There are many tools out there for measuring FCP - I personally use PageSpeed Insights, but you can use DevTools, Lighthouse, or APIs like W3C’s Paint Timing.

Practical Steps to Optimizing First Paint:

  1. Critical CSS: Load what Matters First

    One of the biggest performance bottlenecks is CSS. Rather than loading an entire stylesheet, focus on rendering only the essential styles for above-the-fold content (part of the web page shown before scrolling) by leveraging critical CSS. This ensures users see something on the screen as quickly as possible, while non-essential styles load later.

    This is part of the reason I like to use Sass in my web app projects. Sass helps you to modularize your CSS effectively, making it easier to identify which styles are critical. For example, you can create a separate critical.scss file specifically for above-the-fold content that needs to load immediately, while keeping non-essential styles in other files. By using Sass features like partials and mixins, you can modularize your styles and focus on loading only what’s needed for the first paint.

    Prioritizing critical css minimizes render-blocking, and ultimately speeds up the first paint, leading to better performance and a more sustainable web experience.

  2. Defer Non-Critical Resources

    Not every resource needs to be loaded at the start. By deferring non-essential JavaScript and CSS, you allow the browser to focus on rendering the visible content first. Use the async and defer attributes on scripts to avoid blocking the page’s initial rendering.

  3. Preload Key Assets

    To improve first paint, preload essential assets like fonts, background images, or even JavaScript libraries that are critical to your site’s initial load. By preloading, you ensure these resources are fetched and available as soon as the browser begins rendering the page.

  4. Optimize Images and Fonts

    Images are often one of the biggest culprits in slowing down first paint. Use responsive images (srcset) to load appropriately sized images for different devices. Also, compress your images using modern formats like WebP and optimize your fonts by using font-display: swap to load fallback fonts first, avoiding delays in text rendering.

  5. Minify and Compress

    CSS and JavaScript files can often be bloated with unnecessary characters and comments. Minify your code and use Gzip or Brotli compression to reduce file sizes. Smaller files mean less bandwidth usage, resulting in faster load times and lower energy consumption.

  6. Reduce Render-Blocking Resources

    Use Google Lighthouse or similar tools to identify resources that block rendering, such as large external JavaScript or CSS files. Minimize these, and where possible, load them asynchronously to prevent them from delaying the first paint.

  7. Lazy Load Below-the-Fold Content

    Not everything needs to be loaded immediately. Use lazy loading for images, videos, and other media that appear below the fold.

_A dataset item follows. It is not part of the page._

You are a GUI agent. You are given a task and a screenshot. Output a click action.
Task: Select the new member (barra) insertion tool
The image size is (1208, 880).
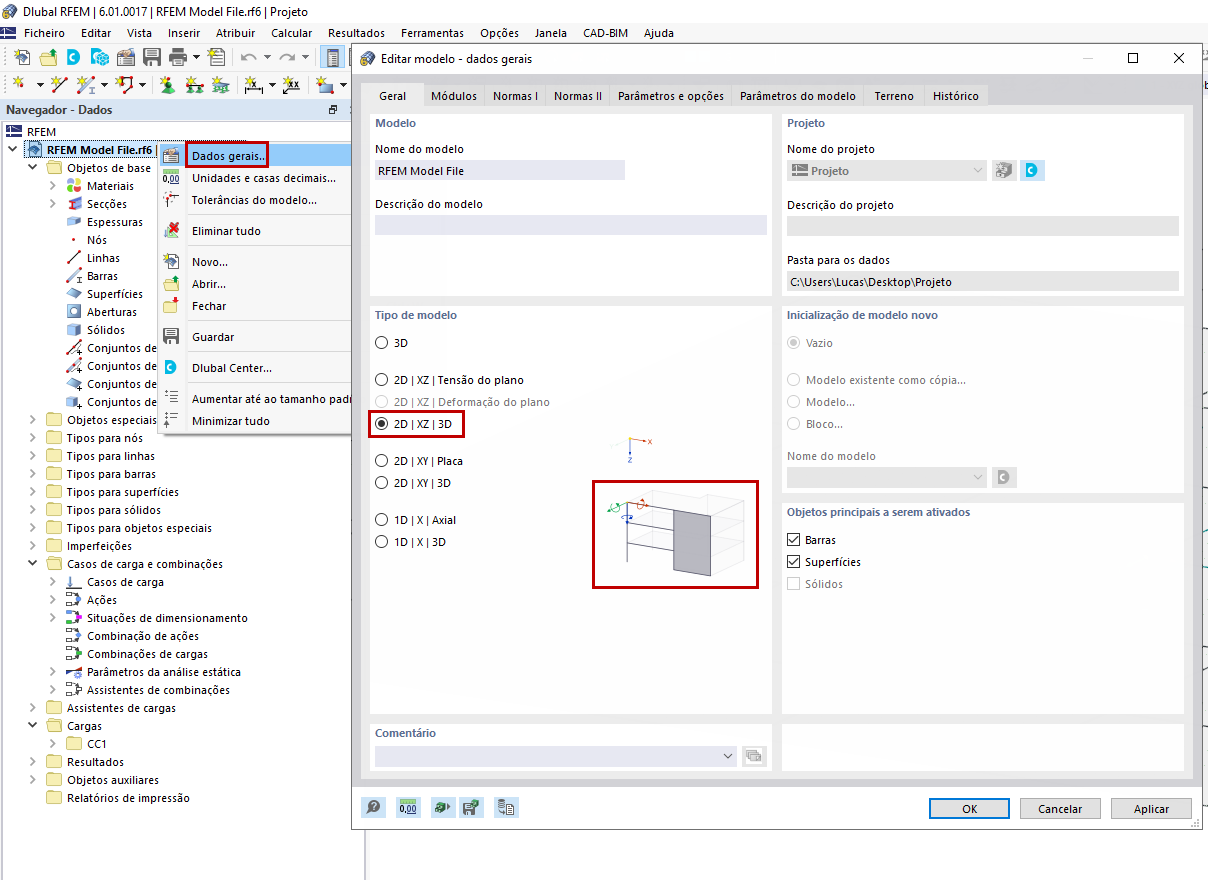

This defers loading these assets until the user scrolls to them, reducing the initial page load size and improving first paint speed.

Sustainability as a Core Developer Responsibility

As developers, we have the power to reduce the environmental impact of our work, and optimizing the first paint is one of the most effective ways to do so. By building fast, efficient websites that are optimized for performance, we not only provide better user experiences but also contribute to a greener, more sustainable digital world.